研究了[LiPrMoO2(OPh)](1,LiPr = 氢化三(3 - 异丙基吡唑 - 1 - 基)硼酸酯)与叔膦PEt3和PPh2Me在乙腈中的氧原子转移(OAT)反应活性。第一步,[LiPrMoO2(OPh)] + PR3 → [LiPrMoO(OPh)(OPR3)],遵循二级速率定律,具有缔合过渡态(PEt3,ΔH≠ = 48.4(±1.9)kJ mol-1,ΔS≠ = -149.2(±6.4)J mol-1 K-1,ΔG≠ = 92.9 kJ mol-1;PPh2Me,ΔH≠ = 73.4(±3.7)kJ mol-1,ΔS≠ = -71.9(±2.3)J mol-1 K-1,ΔG≠ = 94.8 kJ mol-1)。以PMe3作为模型底物,计算了形成氧化膦配位中间体的过渡态(TS)的几何结构和自由能。后者为95 kJ mol-1,与实验值吻合良好。为TS计算出的意外大的O - P - C角表明,除了预期的P对Mo == O π的亲核进攻外,还存在对P - C σ的显著O亲核进攻。反应的第二步,即配位的氧化膦与乙腈的交换,[LiPrMoO(OPh)(OPR3)] + MeCN → [LiPrMoO(OPh)(MeCN)] + OPR3,在乙腈中遵循一级速率定律。

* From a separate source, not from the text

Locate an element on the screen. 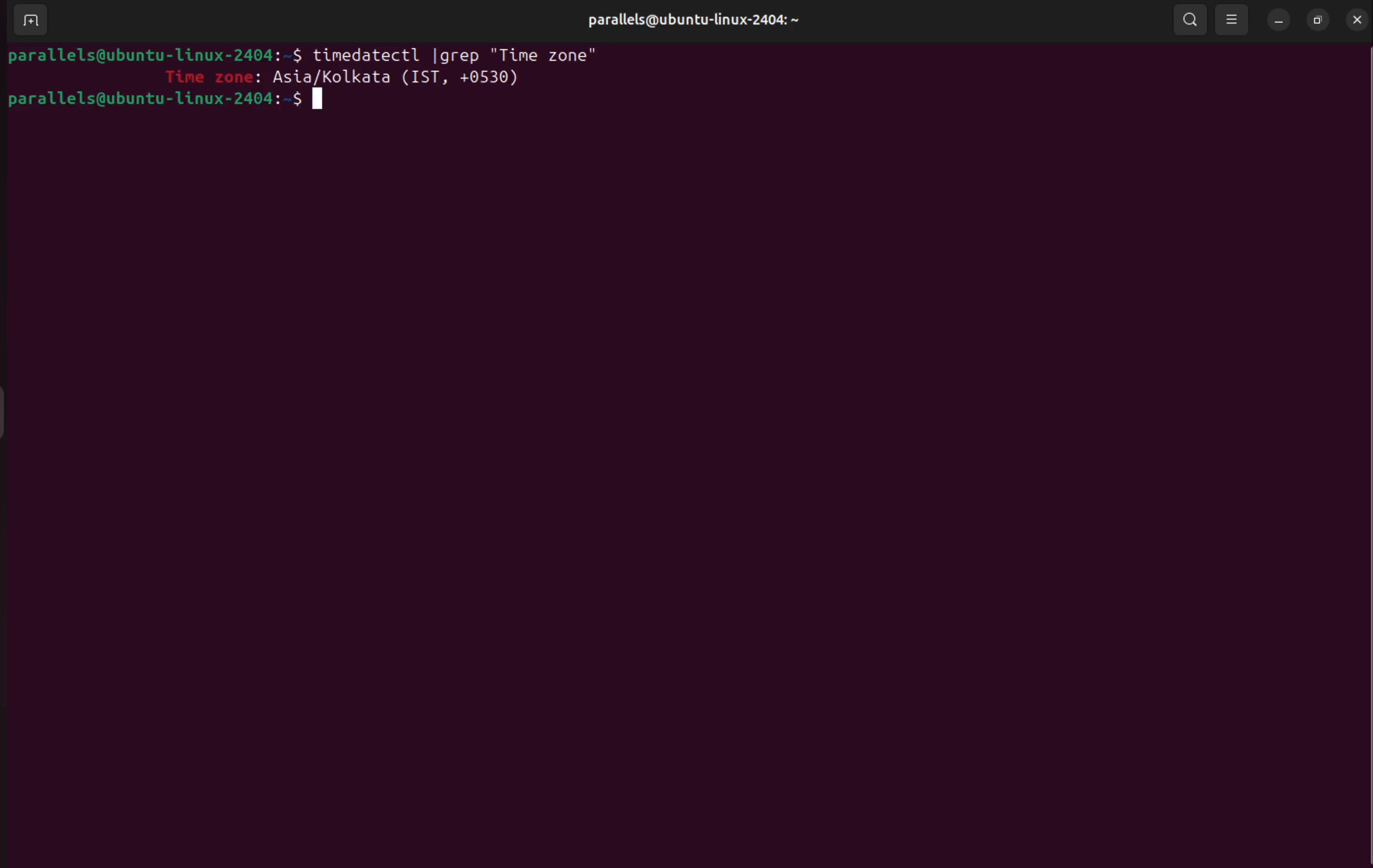 This screenshot has width=1373, height=868. (IST + 0530) is located at coordinates (463, 78).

对于[LiPrMoO(OPh)(OPEt3)](2a)和[LiPrMoO(OPh)(OPPh2Me)](2b),分别具有解离交换(Id)机制,活化参数为ΔH≠ = 93.5(±0.9)kJ mol-1,ΔS≠ = 18.2(±3.3)J mol-1 K-1,ΔG≠ = 88.1 kJ mol-1和ΔH≠ = 97.9(±3.4)kJ mol-1,ΔS≠ = 47.3(±11.8)J mol-1 K-1,ΔG≠ = 83.8 kJ mol-1,这与实验数据一致。尽管气相计算表明Mo - OPMe3键比Mo - NCMe键更强,但溶剂化提供了释放氧化膦并形成[LiPrMoO(OPh)(MeCN)](3)的驱动力。